My daughter really want a bird, but my wife says they are too loud. 

Can anyone recommend a pet for a five year old? I'm going to give it to her on her birthday next week.


----------



## Bee (Jun 20, 2013)

A kitten...it will return her affection, doesn't take up much space nor require much food, doesn't require exercising or grooming, is useful on a homestead and can hunt for most of its own food when grown.

In fact, get two...they will keep each other company, provide socialization, and keep one another warm and if one gets eaten by a coyote she'll still have another to love on.


----------



## powderhogg01 (Jun 4, 2013)

If one gets eaten by a coyote... Haha. Gotta love bee's straightforward approach there. I recommend a freshwater fish such as a goldfish. Cheap, easily replaced, and some can be very soothing to watch


----------



## MaransGuy (Jul 15, 2013)

I like both Bee's and powderhogg01's ideas. I have both of them as well.


----------



## Apyl (Jun 20, 2012)

I agree cats are pretty easy to care for, cheap to feed, and have benefits like keeping mice out of the house. Plus you can pick one up already spayed /neutered and up to date on shots very cheap at shelters. When my oldest was younger we did the whole beta fish thing, it lived for about 2 years. We also had fire belly toads. The only problem with those is you can't pet either But they are cool to look at.


----------



## Bee (Jun 20, 2013)

Yeppers...no warm fuzzy little thing nuzzling her face or playing with her as she dangles a string. A fish can't sleep with them, follow them around or purr when they pet it~instant gratification~and they die easily and for no reason. Kittens are great for little kids, even more than puppies.


----------



## Grimm (Sep 8, 2013)

When I was 4 my parents gave me a fish tank. 
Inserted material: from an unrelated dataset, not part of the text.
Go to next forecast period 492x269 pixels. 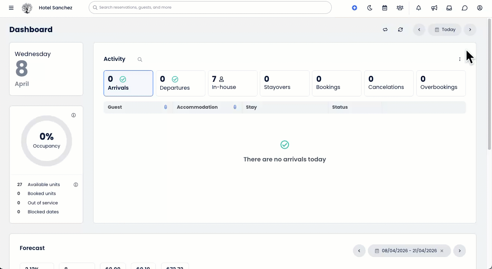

I recommend something hardy and easy to replace. Hermit crabs, fish (tank full of guppies are fun) etc.

Birds can be rather cranky. K brought home a parakeet when we first got married. She was a pretty bird but a total pain! She drove us up the wall. Feisty thing that she was she would bite! K found her a new home and has a ban on birds in the house.


----------



## juiceasorus (Aug 14, 2013)

I have had everything in this forum to kittens, betta fish, goldfish, birds, hermit crabs, chickens, ducks, turtles, and hamstersi owned and somewhat still do own a zoo! I also own an animal shelter with dogs and cats and every once in a while a surrendered bunny/ guinea pig. 
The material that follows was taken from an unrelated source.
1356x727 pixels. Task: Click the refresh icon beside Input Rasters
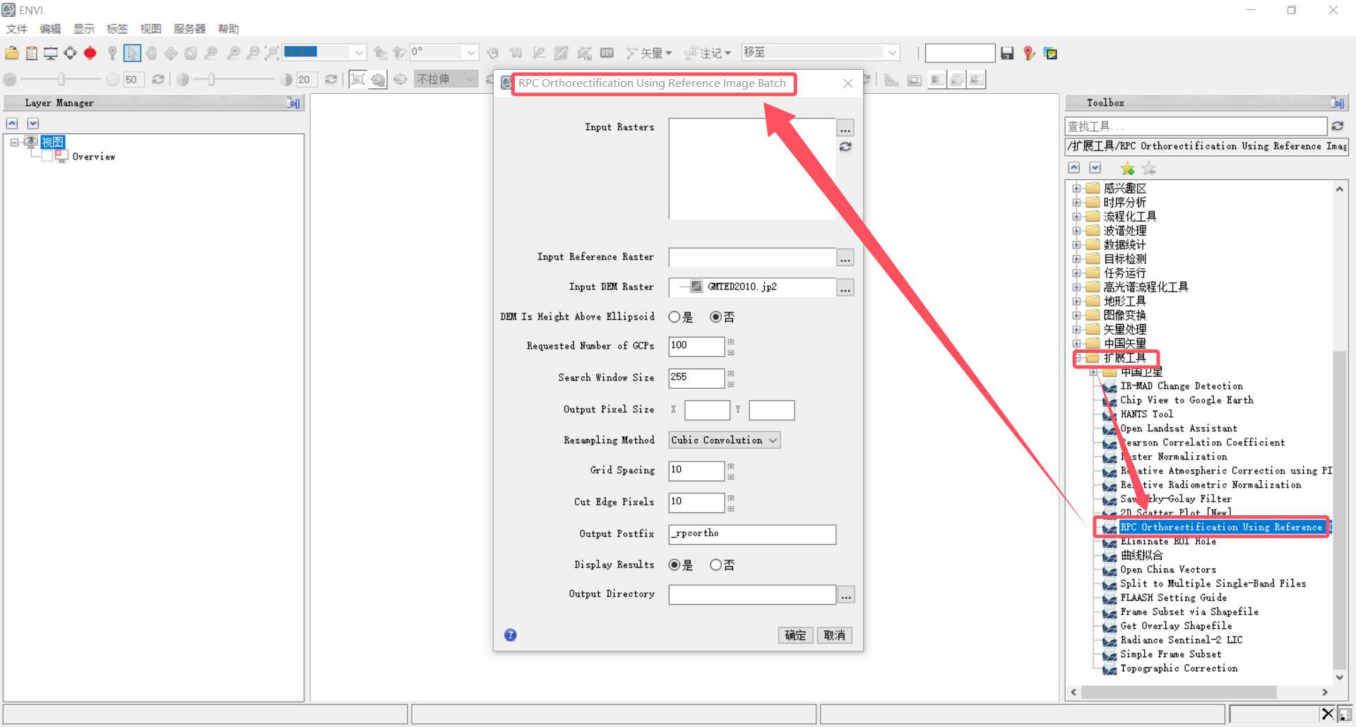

Here are some choices i would recommend for i think what a 7 year old i think?:

1.) hamsters are great little guys! Get large ones for smal, children as they are easier to handle. They do not require much work, as easy as cleaning ONE nesting box  they are great first pets, and teach responsibility.
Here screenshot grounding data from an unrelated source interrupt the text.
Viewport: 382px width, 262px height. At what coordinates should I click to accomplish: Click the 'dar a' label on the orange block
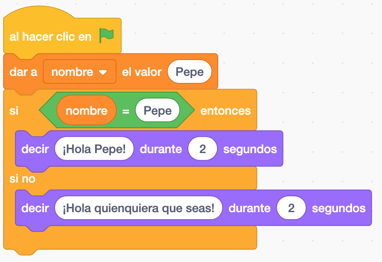(x=23, y=72)
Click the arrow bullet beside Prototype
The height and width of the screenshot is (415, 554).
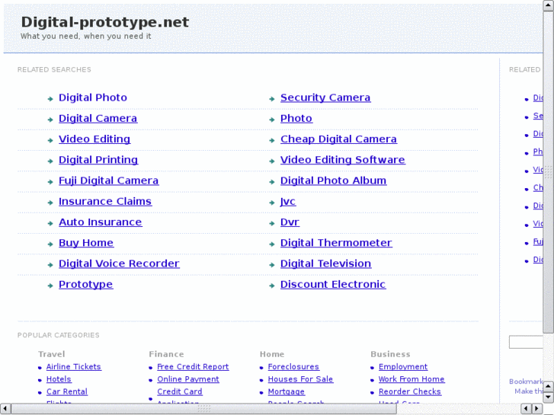coord(50,286)
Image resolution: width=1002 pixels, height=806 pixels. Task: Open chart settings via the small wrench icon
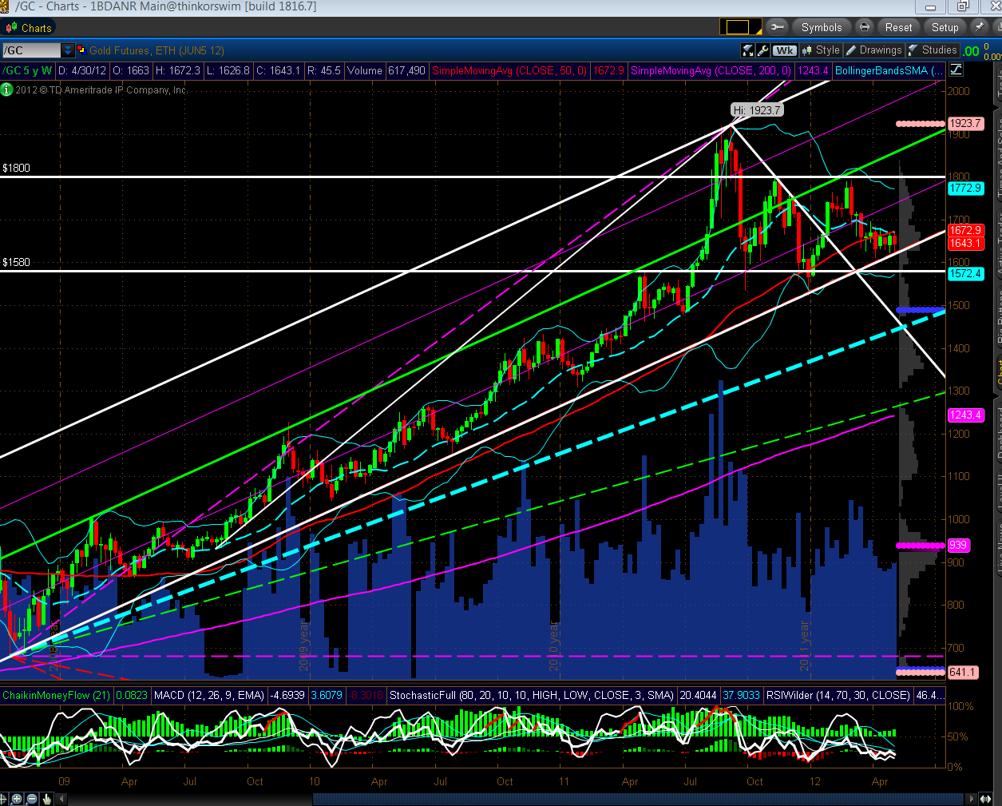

2.) hermit crabs are nice to look at but STINK and you can never tell when they die till the whole house smells rotten

3.) i would NOT recommend a kitten for small children. They can be a lot of work, i know Bee from reading some of your posts i assume you think you must live on a farm type set up? I do not think it gets to you so much you cry if you lose an animal to much (extremely sorry if i am wrong about this, just to make a point) but they are very VERY expensive if they get sick, and if that child gets attached to that cat she will not to let it go. And if the child holds it wrong or treats it wrong it can become vicious and although its claws are not sharp yet they can very much cause injury to a small child. Trust me plenty of surrenders were for this reason! Also, you have to potty train them if you get it as a kitten, which cause your house to have poop and pee all over it for a few months. I would much recommend if you get a cat get a full grown cat. Sure kittens are cute but they all end up the same dont they! Take your daughter (if this is your choice) to a SHELTER not a breeder. Breeders can be five times more expensive than shelters! Plus not all breeders are certified and do not spay or nueter or give proper vaccination.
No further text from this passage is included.